## SELECTED EXTRACT:
We found that Aβ induced RhoA-GTP, FAK activation and focal adhesion assembly. In addition, we observed a significant increase in the levels of F-actin and phospho-myosin light chain after treatment with Aβ. By analogy with LPA, we speculate that active FAK is required for RhoA-mediated mDia1 activation by Aβ. However, whether FAK activation is dependent solely on RhoA-GTP or whether it is partially a result of Aβ-mediated stimulation of integrin signaling remains to be elucidated (see Fig. 7).
A functional link between Aβ and integrins or FAK signaling has also been shown for Aβ-induced neurotoxicity. Aβ binds to integrins directly (Sabo et al., 1995) and integrins regulate Aβ uptake and its neurotoxic effects (Bi et al., 2002). Treatment of primary cortical neurons with Aβ results in FAK activation (Williamson et al., 2002), and aberrant activation of focal adhesion proteins mediates Aβ–induced neuronal dystrophy (Grace et al., 2002; Williamson et al., 2002). In addition, APP, a potential receptor for Aβ (Lorenzo et al., 2000), is found at focal contacts (Sabo et al., 2001); it colocalizes with β1 integrins in neuronal cells (Yamazaki et al., 1997), and antibody-mediated clustering of APP induces significant loss of dendritic spines (Lefort et al., 2012) and neuronal injury through FAK activation (Xu et al., 2009). We found that clustering of APP was sufficient to induce Glu MTs and both APP and caspase-2 expression were required for the formation of stable Glu MTs by Aβ, suggesting that induction of MT stability by Aβ is initiated by the same APP/caspase-2/RhoA pathway that leads to neurotoxicity by Aβ in neurons (Lefort et al., 2012; Pozueta et al., 2013; Troy et al., 2000). Caspases have been already implicated in the induction of apoptosis, synaptic pruning and inhibition of LTP by Aβ, and caspase activity is modulated by exposures to Aβ (D'Amelio et al., 2011; Hyman, 2011; Jo et al., 2011; Klaiman et al., 2008; Nikolaev et al., 2009; Pozueta et al., 2013; Troy et al., 2000). We found that whereas caspase-2, -3 and to a lesser degree caspase-9 all functioned downstream of Aβ in the induction of MT stability, caspase-6 inhibition resulted in higher levels of stable MTs even in non-stimulated cells. Caspase-6 activation occurs early in AD and whereas both α-tubulin and FAK have been identified as its cytosolic substrates, tau, APP, presenilin-1 and -2 are among its substrates in neurons (Guo et al., 2004; Klaiman et al., 2008; LeBlanc et al., 1999; Pellegrini et al., 1999). Further work will be required to assess whether caspase-6 activity in AD is directly regulated by Aβ or whether it is indirectly activated as a compensatory response to an increase in MT stability. Interestingly, caspase activity is also necessary for induction of Glu MTs by LPA, another potent activator of RhoA, implicating caspases in the regulation of MT dynamics downstream of both physiological and pathological stimuli.

## DATA RECORDS:
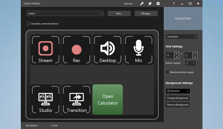Open the wrench tools icon
This screenshot has width=223, height=129.
tap(142, 3)
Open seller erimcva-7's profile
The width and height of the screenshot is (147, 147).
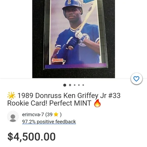[x=33, y=115]
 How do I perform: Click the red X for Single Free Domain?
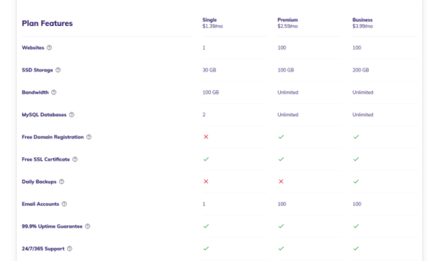pos(206,136)
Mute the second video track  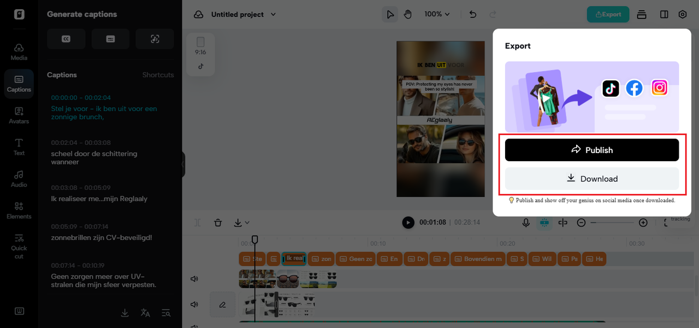point(194,304)
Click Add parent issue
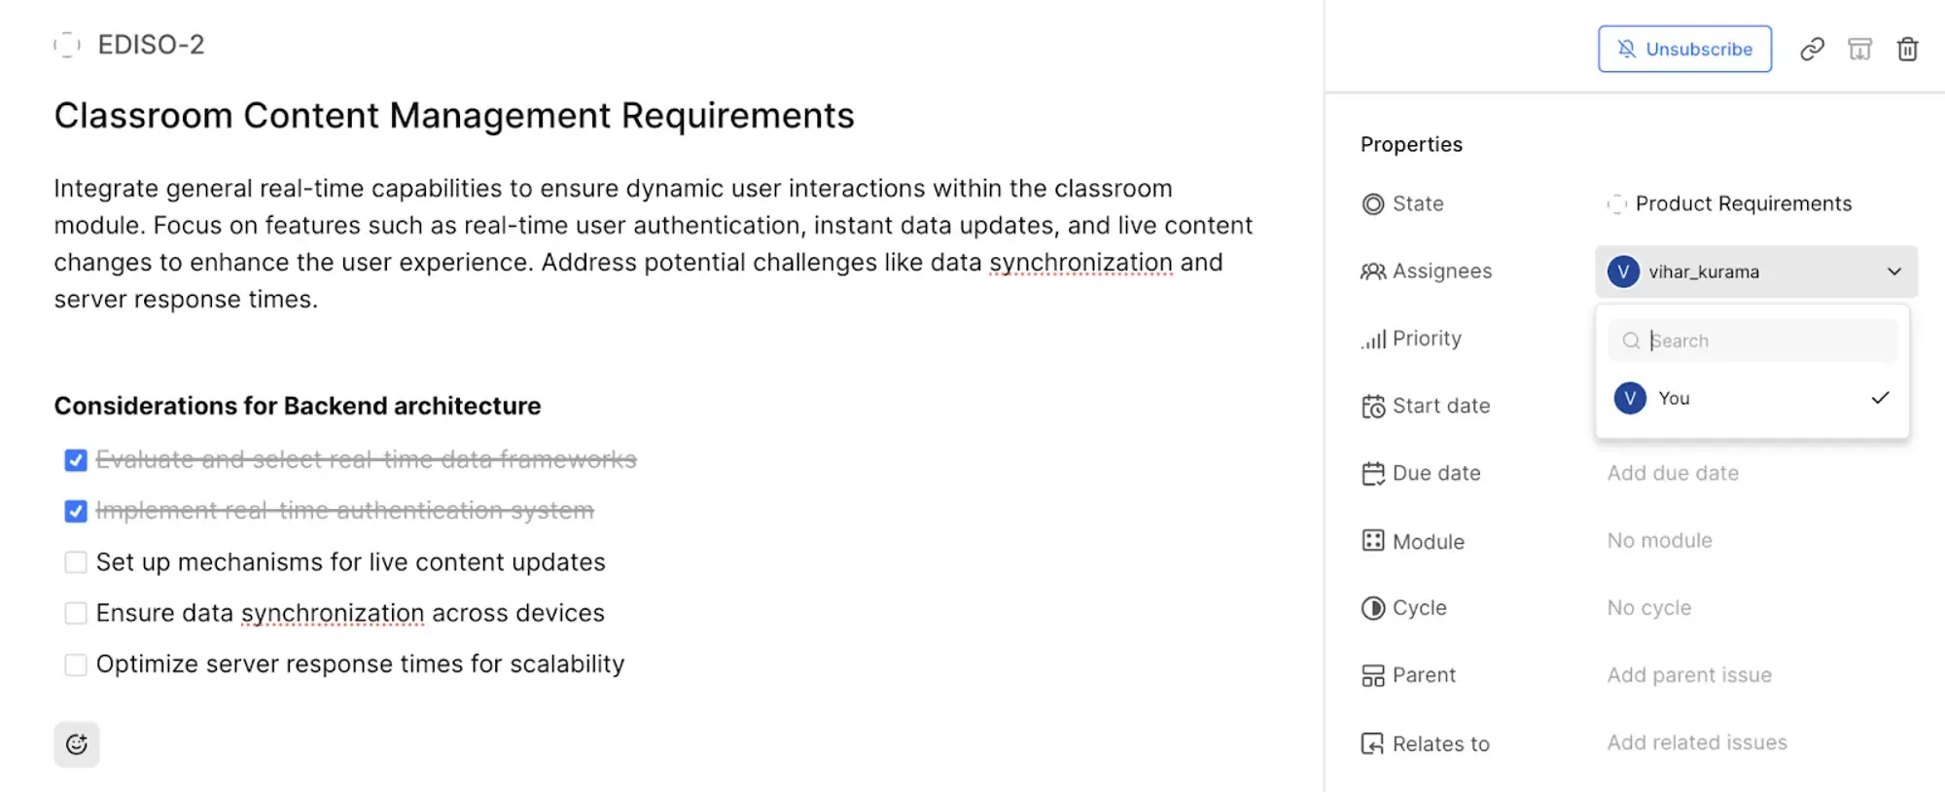 pos(1688,675)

## ASSIGNMENT 1:
In the passage on Aβ and microtubule stability, what happened when caspase-6 was blocked?
## ASSIGNMENT 2:
Extend the passage on Aβ and microtubule stability, picking up right after its last sentence.

## TASK RESPONSE 1:
Levels of stable microtubules went up, even in cells that had not been stimulated.

## TASK RESPONSE 2:
We observed Rho-dependent induction of Glu tubulin levels in neurites of neurons treated with oligomeric Aβ. Neurons have elevated levels of tubulin post-translational modifications that are associated with MT longevity, and analyses of mammalian brain tissue and cultured neuronal cells have shown enrichment of detyrosinated, acetylated, poly-glutamylated and D2-tubulin subunits during differentiation (Janke and Kneussel, 2010). Most of these post-translational modifications have been implicated in the regulation of MAPs, MT-severing enzymes and binding of tubulin to motor proteins (Janke and Bulinski, 2011; Janke and Kneussel, 2010). Synaptic activation also appears to locally regulate MT post-translational modifications that are associated with MT stability (Maas et al., 2009). Thus, localized increases in MT stability in neurons have the potential to (1) impair MT-dependent axonal and dendritic trafficking, (2) directly disrupt synaptic transmission leading to spine collapse, and (3) induce tubulin post-translational modifications that might have deleterious changes in the MT-binding affinity of severing enzymes and MAPs.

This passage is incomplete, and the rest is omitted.